(所附原文)
--- --- ---

【有恒·第146译】阿塞拜疆的公民身份、国家身份和国家建构

日期:2022-10-10 作者: 点击:[

 

李嘉伟 编译

【文献来源】Ayça Ergun,“Citizenship, National Identity, and Nation-Building in Azerbaijan: Between the Legacy of the Past and the Spirit of Independence”,Nationalities Papers,2021, pp.1-18.

、研究问题

本文聚焦于后苏联时代阿塞拜疆的国家建构过程和国家身份架构。阿塞拜疆国家身份建构的特点在于:对于如何建构一个国家以及如何界定国家身份的问题上,存在两种具备相互争辩性质的话语——阿塞拜疆主义(Azerbaijanism)与突厥主义(Turkism)。本文首先论述了阿塞拜疆在独立之前民族主义独立运动的根源和前提。其次,讨论了阿塞拜疆在独立以后的国家建构话语以及其对于国家建构和国家性质的意义。从而展示了这两种话语对于阿塞拜疆现有身份的形成如何起到塑造作用,尤其强调公民身份、多元文化主义、好客、宽容和爱国主义特征。然而,由于卡拉巴赫冲突侵犯了该国的领土完整,人们可以将该国归类为国家建构过程仍不完整的一类国家。

--- --- ---

(所列记录)
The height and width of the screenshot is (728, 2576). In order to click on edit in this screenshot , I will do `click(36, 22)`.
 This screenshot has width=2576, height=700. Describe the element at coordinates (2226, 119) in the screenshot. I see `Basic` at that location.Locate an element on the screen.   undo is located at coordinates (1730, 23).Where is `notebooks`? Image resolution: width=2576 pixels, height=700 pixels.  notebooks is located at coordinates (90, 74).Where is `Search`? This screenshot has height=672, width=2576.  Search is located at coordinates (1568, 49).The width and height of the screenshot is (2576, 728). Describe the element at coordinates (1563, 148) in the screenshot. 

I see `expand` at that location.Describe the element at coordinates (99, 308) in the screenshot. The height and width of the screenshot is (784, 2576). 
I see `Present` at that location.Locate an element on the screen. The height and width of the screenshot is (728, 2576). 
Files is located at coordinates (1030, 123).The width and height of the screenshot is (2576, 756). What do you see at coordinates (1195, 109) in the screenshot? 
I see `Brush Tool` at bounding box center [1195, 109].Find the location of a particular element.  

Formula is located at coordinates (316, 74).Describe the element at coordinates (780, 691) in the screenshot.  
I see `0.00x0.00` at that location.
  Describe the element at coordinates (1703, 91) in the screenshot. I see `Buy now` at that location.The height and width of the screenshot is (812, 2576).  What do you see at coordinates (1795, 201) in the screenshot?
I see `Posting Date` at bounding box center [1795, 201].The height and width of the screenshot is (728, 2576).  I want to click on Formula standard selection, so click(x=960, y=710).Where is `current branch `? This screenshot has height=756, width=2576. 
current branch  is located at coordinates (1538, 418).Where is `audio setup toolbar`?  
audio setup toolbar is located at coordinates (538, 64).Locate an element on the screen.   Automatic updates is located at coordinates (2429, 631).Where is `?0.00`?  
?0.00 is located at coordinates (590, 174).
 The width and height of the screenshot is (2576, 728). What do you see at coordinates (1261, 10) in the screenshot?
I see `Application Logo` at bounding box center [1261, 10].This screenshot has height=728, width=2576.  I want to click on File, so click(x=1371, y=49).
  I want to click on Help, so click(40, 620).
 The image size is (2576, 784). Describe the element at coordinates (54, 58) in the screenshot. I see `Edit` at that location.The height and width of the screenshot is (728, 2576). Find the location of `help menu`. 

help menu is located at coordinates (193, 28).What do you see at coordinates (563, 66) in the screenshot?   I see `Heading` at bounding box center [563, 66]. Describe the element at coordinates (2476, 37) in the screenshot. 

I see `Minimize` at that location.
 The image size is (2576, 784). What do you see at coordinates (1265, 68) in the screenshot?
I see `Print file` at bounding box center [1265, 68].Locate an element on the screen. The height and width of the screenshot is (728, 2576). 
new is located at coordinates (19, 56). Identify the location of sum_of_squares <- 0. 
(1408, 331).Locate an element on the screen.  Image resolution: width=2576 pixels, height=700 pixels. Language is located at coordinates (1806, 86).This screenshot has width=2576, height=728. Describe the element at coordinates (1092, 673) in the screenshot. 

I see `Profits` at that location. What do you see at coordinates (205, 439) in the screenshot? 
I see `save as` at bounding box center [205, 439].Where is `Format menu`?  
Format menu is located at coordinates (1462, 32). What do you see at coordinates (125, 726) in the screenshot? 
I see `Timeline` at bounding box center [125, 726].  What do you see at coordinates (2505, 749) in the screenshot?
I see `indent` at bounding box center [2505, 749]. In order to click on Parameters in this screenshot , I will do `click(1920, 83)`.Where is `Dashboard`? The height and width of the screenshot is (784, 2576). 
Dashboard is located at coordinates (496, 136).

--- --- ---

(各项任务)
a) 根据原文回答下列问题:
(i) 本篇由谁编译?
(ii) 在国家建构与国家身份界定问题上,存在哪两种相互争辩的话语?
(iii) 人们因何可将阿塞拜疆归类为国家建构过程仍不完整的国家?
b) 判断下列说法是否与原文相符,并引用原文中起决定作用的文字:
(i) 所编译的文献发表于2021年。
(ii) 该文先讨论独立以后的国家建构话语,再论述独立之前民族主义独立运动的根源。
(iii) 该文强调的特征包括好客与宽容。
c) 请抄写原文中的一段:从含有“本文聚焦于后苏联时代阿塞拜疆”的词句开始,到“建构过程仍不完整的一类国家。”结束。

(各题解答)
a)
(i) 李嘉伟。
(ii) 阿塞拜疆主义(Azerbaijanism)与突厥主义(Turkism)。
(iii) 因为卡拉巴赫冲突侵犯了该国的领土完整。

b)
(i) 是。“Nationalities Papers,2021”
(ii) 否。“本文首先论述了阿塞拜疆在独立之前民族主义独立运动的根源和前提。其次,讨论了阿塞拜疆在独立以后的国家建构话语”
(iii) 是。“尤其强调公民身份、多元文化主义、好客、宽容和爱国主义特征”

c)
本文聚焦于后苏联时代阿塞拜疆的国家建构过程和国家身份架构。阿塞拜疆国家身份建构的特点在于:对于如何建构一个国家以及如何界定国家身份的问题上,存在两种具备相互争辩性质的话语——阿塞拜疆主义(Azerbaijanism)与突厥主义(Turkism)。本文首先论述了阿塞拜疆在独立之前民族主义独立运动的根源和前提。其次,讨论了阿塞拜疆在独立以后的国家建构话语以及其对于国家建构和国家性质的意义。从而展示了这两种话语对于阿塞拜疆现有身份的形成如何起到塑造作用,尤其强调公民身份、多元文化主义、好客、宽容和爱国主义特征。然而,由于卡拉巴赫冲突侵犯了该国的领土完整,人们可以将该国归类为国家建构过程仍不完整的一类国家。